Colleague talking politics at work? Elaine Varelas says no, thank you!

These days, it seems impossible to avoid the constant barrage of political conversation. However, in many cases, it's just not appropriate. The workplace is one of them. If you have a colleague who wants to talk politics, Elaine Varelas recommends a direct but cordial conversation asking them to please stop.

Ask the Job Doc.

Q: My colleague wants to talk politics, but I really want to avoid it in the workplace regardless of his or my views. We have a good working relationship, but he isn’t taking gentle hints. What’s a good respectful way to ask him to stop? I would prefer not to take it to management if I can avoid it.

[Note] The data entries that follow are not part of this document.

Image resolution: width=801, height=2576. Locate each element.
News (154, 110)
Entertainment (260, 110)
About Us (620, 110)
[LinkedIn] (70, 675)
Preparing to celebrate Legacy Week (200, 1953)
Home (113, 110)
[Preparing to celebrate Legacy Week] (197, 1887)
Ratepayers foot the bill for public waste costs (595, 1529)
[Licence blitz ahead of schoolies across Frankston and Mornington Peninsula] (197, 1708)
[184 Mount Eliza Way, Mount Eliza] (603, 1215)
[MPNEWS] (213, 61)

A: The election is over, but political conversation can be never-ending. Not wanting to discuss sensitive topics that you know will result in some conflict with your coworkers is a smart position to take. You have a good working relationship and you’d like to keep that way, so why you think gentle hints are the appropriate mode of communicating with him is something you might want to think more about.

Being respectful is always important and I applaud your desire not to go to management if you haven’t had a direct conversation with him first. Letting a colleague know that you don’t want to discuss politics, money, religion, gossip, or any other potentially contentious topics puts you in a position where you very clearly want to put boundaries on the conversations at work. Instead, try to have conversations about your weekend activities, someone’s children or family, work topics, sports (if you do it peacefully), and other potentially non-confrontational topics.

Some people may believe that you are putting your head in the sand, avoiding talking about what’s going on in the world today, but you’ve made a conscious decision that this is not the population that you want to have those conversations with. When it comes to professional activities, often companies and management will have policies in place limiting political-based events such as fundraising for political or religious causes. They may also restrict selling goods or services to sponsor religious or political organizations. The decisions are all focused on maintaining a professional and collegial work environment.


You need to make your request clear and people need to honor that request. There are likely many others like you with feelings more similar to yours, and may choose to align themselves with your boundaries. Those who feel they must argue about the topics of the day will find each other, but you don’t need to be part of that group.

After a direct but cordial conversation, if your boundaries are not respected, then that would be an appropriate time to take this issue to management. You can provide your colleague with a warning first by saying, “You continue to have these conversations with me that I really don’t want to have.” Next, you may need to remove yourself from the situation; you can do this by changing the topic or putting an end to the phone call. Then, if these things continue to affect your work capabilities or your comfort at work, that’s the time to go to management or human resources to talk about the position that your colleague is putting you in.